To a large extent, this perception of continuing recession grows out of deep-seated misconceptions about the evolving structure of the California economy. For the first time since the Depression, the economy is resurging without benefit of a major boost in defense spending, a strong housing market or huge growth in new construction. Instead, many of the new jobs are sprouting in sectors linked to California's enduring strengths in international trade, culture-based industries and technology.
For workers who lost their jobs in the early 1990s, this is not necessarily good news. Many middle managers at large corporations or real-estate speculators are not well-positioned to take advantage of the surfacing job opportunities.
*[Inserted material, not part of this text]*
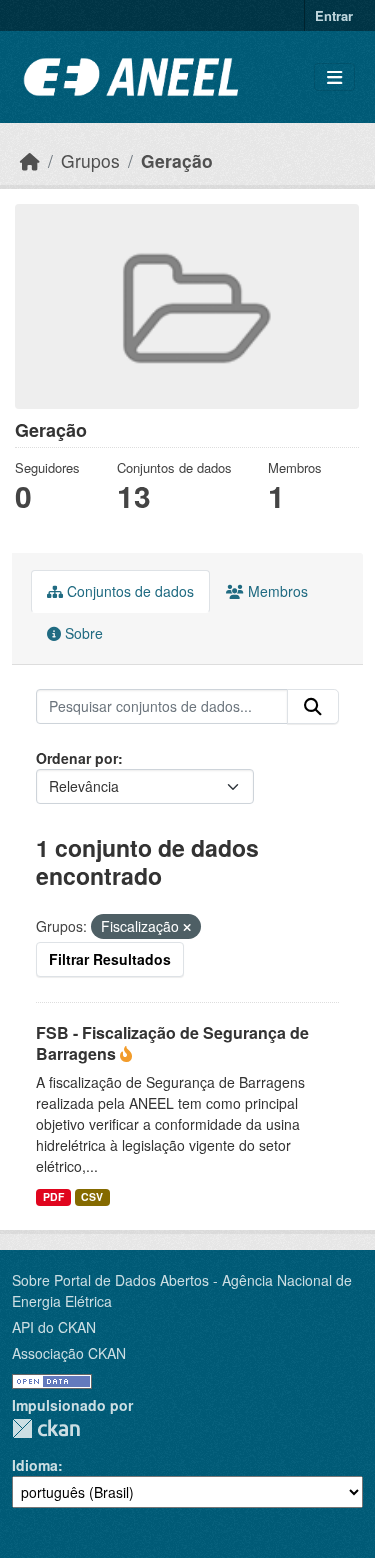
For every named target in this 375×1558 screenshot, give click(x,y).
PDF (53, 1196)
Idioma (35, 1465)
But this does not mean that California's "golden days" as a producer of high-wage jobs are gone.
Indeed, rather than producing a glut of "hamburger flippers," the state's growth industries are creating high-value-added, high-wage jobs at an extraordinary rate. Economist Stephen Levy estimates that, in the year since August, 1994, California has created30,000 new jobs in entertainment, an additional 30,000 in wholesale trade, 30,000 in engineering management and computer services, and another 10,000 in semiconductors.
The number of new entertainment jobs created last year, for example, were double the total number of jobs lost in aerospace during the year. An entertainment job, with mean wages more than 40% above the statewide average, annually pays, on average, about $10,000 more than a comparable aircraft job. In computer services, another high-growth sector, a worker, on average, makes $6,000 more a year than a comparable aircraft employee.
This rapid expansion of high-wage industries helps explain why income in California grew 7.2% in 1995--the first substantial gain in five years.